Illustration: Annelise Capossela/Axios
The debt limit deal's protection of investments in veterans’ health could just be the beginning of congressional action on veterans' health this session.
- Veterans’ health is often siloed from other health policy conversations, so to help you keep track of the policies on the legislative table so far, we rounded up some key veterans’ health bills to keep an eye on in Congress.
Mental health: Veterans are directly affected by the ongoing mental health crisis, and in fact experience higher rates of suicide than the general population.
- Sens. Jerry Moran and Kyrsten Sinema’s Veterans’ HEALTH Act would expand veterans’ access to community care, including inpatient mental health care and residential rehabilitation substance use treatment.
- Senate Veterans' Affairs Committee Chair Jon Tester and Sen. John Boozman have also introduced legislation to evaluate the relationship between VA benefits usage and suicide outcomes.
- Meanwhile, the Senate committee has advanced a bill to improve mental health resources for veterans transitioning back to civilian life.
- A bipartisan House bill with 33 co-sponsors would establish a mental health task force within the Department of Defense, and separate bipartisan legislation would require the VA to study the quality of mental health care provided through its system.

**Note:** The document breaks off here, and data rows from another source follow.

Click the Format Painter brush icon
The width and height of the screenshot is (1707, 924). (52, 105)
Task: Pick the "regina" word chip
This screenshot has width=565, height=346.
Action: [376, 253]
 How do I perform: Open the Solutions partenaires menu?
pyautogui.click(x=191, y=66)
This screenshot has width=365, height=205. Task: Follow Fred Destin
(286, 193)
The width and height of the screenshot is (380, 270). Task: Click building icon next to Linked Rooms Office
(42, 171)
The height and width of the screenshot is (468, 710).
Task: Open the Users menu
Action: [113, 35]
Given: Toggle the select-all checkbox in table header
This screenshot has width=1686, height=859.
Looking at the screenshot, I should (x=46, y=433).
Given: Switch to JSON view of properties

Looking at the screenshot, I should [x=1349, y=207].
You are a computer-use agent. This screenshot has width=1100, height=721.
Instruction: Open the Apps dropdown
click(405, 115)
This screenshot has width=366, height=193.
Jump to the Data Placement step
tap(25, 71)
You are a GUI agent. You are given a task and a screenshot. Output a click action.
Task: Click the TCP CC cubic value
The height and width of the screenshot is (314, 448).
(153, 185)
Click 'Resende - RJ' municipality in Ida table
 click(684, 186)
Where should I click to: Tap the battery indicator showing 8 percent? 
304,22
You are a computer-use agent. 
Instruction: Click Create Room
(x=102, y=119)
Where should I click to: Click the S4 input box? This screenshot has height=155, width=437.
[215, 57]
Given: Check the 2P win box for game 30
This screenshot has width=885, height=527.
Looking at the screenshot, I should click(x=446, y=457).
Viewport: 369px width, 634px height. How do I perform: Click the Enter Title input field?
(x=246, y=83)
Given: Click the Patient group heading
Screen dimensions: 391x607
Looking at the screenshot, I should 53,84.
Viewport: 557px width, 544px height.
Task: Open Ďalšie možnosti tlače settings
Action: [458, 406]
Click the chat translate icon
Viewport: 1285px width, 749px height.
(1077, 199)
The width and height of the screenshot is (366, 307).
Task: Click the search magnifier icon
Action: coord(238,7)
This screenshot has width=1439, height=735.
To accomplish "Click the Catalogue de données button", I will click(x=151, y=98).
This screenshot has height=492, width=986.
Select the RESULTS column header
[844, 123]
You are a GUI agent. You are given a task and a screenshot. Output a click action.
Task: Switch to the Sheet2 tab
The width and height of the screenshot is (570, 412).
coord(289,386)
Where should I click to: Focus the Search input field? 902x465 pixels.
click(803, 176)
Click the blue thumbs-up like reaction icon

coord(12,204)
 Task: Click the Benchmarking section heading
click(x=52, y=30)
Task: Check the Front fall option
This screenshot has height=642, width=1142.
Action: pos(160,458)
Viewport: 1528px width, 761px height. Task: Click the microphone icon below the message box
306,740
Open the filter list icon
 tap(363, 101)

Access to care: The Senate committee in February also advanced the VA CAREERS Act, which aims to ease provider shortages in the VA by updating the payment system, expanding reimbursement eligibility and paying for licensure exams for future VA clinicians.
- Congress is also weighing a bipartisan, bicameral bill to pilot a program in which the VA would pay for veterans to receive assisted living care. The American Health Care Association, a major nursing home trade group, supports the legislation.
- Tester led a bill this year to authorize the VA to research the health effects of medicinal cannabis for veterans. The bill failed a Senate vote, but advocacy groups hope to see it come up for discussion again this session.
Electronic health records: EHRs have become a hot topic in veterans’ health after multiple issues with the VA-used Oracle Cerner system, including mistakes that have caused veterans’ deaths.
- Tester has introduced the EHR Program Reset Act of 2023, which would overhaul the entire EHR system, require certain metrics to be met of any EHR system and ensure that Oracle Cerner has fixed certain issues before moving forward. There’s also a bipartisan House version.
- House Veterans Affairs members on both sides of the aisle had put out competing EHR oversight bills this year before assembling the bipartisan package.
- House Veterans Affairs Chairman Mike Bost co-sponsored a bill that would terminate the VA’s EHR system and introduced another that would freeze its use until certain safety objectives were met.
- House committee ranking member Mark Takano filed a bill in response that would require the VA to contract with an independent entity for oversight of its information technology programs, including the EHR system.
VA Oversight: The House Veterans’ Affairs Committee advanced a bill this spring that would require more transparency from VA medical facilities on wait times and prevalent health concerns among patients.
- Additionally, the PACT Act, a bill passed last year that improves benefits and health care for veterans exposed to toxins, is now in its implementation phase. The House has already held an oversight hearing on the policy's rollout.
What we're watching: Rep. Warren Davidson introduced a bill in January that would require members of Congress and their staff to get their health care through the Department of Veterans Affairs.
- “When I talk with veterans, they always stress the urgency surrounding veterans' healthcare issues, particularly for mental health services. My bill will ensure members of Congress have a stake in improving the VA healthcare system,” Davidson said in a news release.
What else we’re watching: The Major Richard Star Act would expand disability and retirement benefits for veterans who were medically retired because of injuries suffered during service.
- The bill has 65 co-sponsors in the Senate and 317 in the House, and lead sponsor Rep. Gus Bilirakis recently filed a motion to place the bill on the consensus calendar in the lower chamber.
- Legislative advocacy on health for female veterans may ramp up later this year, too, Jose Ramos, vice president of government and community relations for the Wounded Warrior Project, told Axios.